After a grueling schedule for seven seasons on the Emmy-winning drama “The West Wing,” Allison Janney continues to stay busy — and branching out into comedy. She appeared as an overprotective mom in “Hairspray” this summer, and will be seen again soon as a feisty but grounded stepmother in the indie comedy “Juno.”
She isn’t quite sure why Oscar often turns a cold shoulder to comedy.
“I guess there’s more gravitas and tears in drama,” she says. “It may seem like there’s more of a cost to shed tears rather than fall down, but it’s exactly the same, to me. I approach every script the same way, trying to find the truth, and I’m always tempted to go for a laugh, but it’s usually funnier when you try not to be funny.”
In “Hairspray,” she played Prudy Pingleton, a religious zealot with some very firm beliefs on parenting. One of the benefits of comedy, she says, is that sometimes you can “go out on a limb and saw it off,” a process that often allows for some improvisation.

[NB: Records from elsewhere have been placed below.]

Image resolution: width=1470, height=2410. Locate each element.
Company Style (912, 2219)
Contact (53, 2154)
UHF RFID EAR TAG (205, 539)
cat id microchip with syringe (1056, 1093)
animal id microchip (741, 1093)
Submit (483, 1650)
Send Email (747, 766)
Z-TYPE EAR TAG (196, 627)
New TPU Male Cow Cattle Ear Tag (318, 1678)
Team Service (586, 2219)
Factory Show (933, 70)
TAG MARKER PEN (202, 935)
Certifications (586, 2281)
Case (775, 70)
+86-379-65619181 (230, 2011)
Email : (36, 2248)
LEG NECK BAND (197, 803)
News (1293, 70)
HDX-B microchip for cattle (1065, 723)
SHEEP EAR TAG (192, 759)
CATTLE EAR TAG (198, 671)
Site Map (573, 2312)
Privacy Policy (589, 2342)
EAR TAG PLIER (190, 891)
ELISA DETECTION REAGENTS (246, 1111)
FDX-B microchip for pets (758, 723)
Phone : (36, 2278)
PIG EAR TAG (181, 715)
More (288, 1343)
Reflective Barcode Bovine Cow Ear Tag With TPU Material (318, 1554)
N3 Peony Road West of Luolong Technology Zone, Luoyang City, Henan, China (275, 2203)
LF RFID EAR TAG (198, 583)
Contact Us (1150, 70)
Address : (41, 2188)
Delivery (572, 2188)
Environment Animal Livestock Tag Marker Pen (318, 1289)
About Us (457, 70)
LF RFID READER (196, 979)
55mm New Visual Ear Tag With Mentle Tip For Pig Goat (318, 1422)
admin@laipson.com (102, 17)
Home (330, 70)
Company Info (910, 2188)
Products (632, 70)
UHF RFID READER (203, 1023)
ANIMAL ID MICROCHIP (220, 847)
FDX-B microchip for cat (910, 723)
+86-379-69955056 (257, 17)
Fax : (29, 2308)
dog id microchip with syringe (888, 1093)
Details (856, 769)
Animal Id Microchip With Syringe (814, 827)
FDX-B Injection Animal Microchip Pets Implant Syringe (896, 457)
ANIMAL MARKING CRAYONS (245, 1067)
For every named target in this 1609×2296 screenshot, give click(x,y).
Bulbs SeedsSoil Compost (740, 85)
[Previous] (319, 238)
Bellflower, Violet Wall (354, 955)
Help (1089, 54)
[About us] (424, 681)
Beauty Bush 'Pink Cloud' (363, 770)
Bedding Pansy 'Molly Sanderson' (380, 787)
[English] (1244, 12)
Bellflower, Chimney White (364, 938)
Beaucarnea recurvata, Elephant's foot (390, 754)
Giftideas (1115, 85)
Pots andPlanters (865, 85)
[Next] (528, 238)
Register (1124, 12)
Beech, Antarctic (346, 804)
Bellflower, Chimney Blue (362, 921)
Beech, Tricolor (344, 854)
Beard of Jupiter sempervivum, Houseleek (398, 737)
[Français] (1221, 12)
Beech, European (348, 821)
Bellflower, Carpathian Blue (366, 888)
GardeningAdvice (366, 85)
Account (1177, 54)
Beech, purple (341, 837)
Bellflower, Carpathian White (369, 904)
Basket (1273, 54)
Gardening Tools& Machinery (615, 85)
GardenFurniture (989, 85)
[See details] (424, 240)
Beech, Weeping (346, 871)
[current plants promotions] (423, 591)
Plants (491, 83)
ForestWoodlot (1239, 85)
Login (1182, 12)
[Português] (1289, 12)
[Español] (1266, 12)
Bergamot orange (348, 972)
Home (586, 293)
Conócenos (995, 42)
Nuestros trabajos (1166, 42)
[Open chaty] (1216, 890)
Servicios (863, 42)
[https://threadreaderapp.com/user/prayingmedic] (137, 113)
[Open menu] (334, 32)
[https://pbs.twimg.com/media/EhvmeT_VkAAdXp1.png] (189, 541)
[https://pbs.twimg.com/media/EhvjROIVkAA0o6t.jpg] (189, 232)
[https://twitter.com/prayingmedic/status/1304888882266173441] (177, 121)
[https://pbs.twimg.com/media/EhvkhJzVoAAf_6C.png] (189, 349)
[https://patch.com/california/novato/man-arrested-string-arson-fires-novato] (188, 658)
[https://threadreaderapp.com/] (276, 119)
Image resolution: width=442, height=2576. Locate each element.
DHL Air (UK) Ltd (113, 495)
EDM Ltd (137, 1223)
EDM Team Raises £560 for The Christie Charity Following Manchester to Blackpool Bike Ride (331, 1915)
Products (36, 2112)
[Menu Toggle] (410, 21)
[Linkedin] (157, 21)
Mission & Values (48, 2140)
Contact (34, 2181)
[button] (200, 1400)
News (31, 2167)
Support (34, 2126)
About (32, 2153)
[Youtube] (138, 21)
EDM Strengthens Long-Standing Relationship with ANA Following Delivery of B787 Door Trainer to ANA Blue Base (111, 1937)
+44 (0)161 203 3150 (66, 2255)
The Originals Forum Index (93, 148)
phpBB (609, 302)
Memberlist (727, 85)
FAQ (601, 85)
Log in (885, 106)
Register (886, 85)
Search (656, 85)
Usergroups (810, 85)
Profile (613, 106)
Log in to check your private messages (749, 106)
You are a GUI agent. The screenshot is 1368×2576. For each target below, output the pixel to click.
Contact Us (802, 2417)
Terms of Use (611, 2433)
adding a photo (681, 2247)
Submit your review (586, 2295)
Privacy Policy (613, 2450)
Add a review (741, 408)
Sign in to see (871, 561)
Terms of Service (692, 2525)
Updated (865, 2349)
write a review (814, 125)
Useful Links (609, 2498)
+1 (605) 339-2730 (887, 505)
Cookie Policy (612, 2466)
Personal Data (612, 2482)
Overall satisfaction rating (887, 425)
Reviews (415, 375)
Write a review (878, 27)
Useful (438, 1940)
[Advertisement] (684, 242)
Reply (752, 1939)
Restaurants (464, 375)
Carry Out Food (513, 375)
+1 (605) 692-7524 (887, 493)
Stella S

“They (director Adam Shankman and the producers) gave me so much freedom. In the ‘devil child, devil child’ sequence (in which Prudy condemns her daughter’s behavior in her bedroom), I just kept making up stuff to say,” Janney remembers. “That was real for my character.”
On the same picture, an inspired bit of casting saw two-time Academy Award nominee John Travolta play Edna Turn-blad, a rather hefty housewife who irons a lot and is terrified of the outside world. Producers Neil Meron and Craig Zadan say Travolta contemplated the hilarious but sometimes touching role with the same conisderation he does with any dramatic part.
“He took one year and two months to give us an answer,” Zadan says. “At first we thought the reason was because he was concerned about playing a woman. As it turned out, we were wrong. He was fine with that; he just had to find the character before he would agree.”
Says Meron: “‘Hairspray’ is an unusual musical comedy insofar as it also deals with important issues on a comedic level. It helps get the point across if you use comedy. We needed John to bring that for us.”
One of the budding comedic talents on the scene today is Michael Cera, who appeared in hit comedy “Superbad” and will also be seen in “Juno.” Cera, who lists “Annie Hall,” “Rushmore” and “Spinal Tap” among his all-time favorites, says he was helped on his pictures by strong scripts and gifted directors.
“In ‘Juno,’ I just played what was written,” Cera says of his turn as Paulie Bleeker, the sweet best friend who impregnates the title character. “They were all well-written characters, all very dimensional, and it was really clear.”
Ellen Page, who plays Juno, says helmer Jason Reitman’s help in navigating her through the comedic landscape was invaluable. “Working with someone like Jason, who I adore and who is really wonderful at creating tone, it enables humor in a more genuine way,” she says.
“He knows what he’s doing, and I’m just trying to make this character as organic as possible, and he’s brilliant at guiding the way to that, but in a subtle manner. It’s never, ‘Let’s look at this joke page 19, line 4.’ It’s never like that at all. It’s more about taking this amazing script and creating a genuine tone and just rocking out.”
Still, it sometimes takes a bop over the head with a rubber chicken to remind Academy voters of that old saw that dying is easy but comedy is hard.
“Maybe the Academy feels that you have to deal with subject matter that is important to the world, something more important than a comedy,” Janney says. “I don’t know why the dramas get most of the awards. I think people who make people laugh should be recognized.
“It’s like when I did theater in New York and wondered why the Brits would come in at the last minute before the Tonys and sweep our awards. Why do they think the Brits are better actors?
“There are just some things that are very difficult to explain.”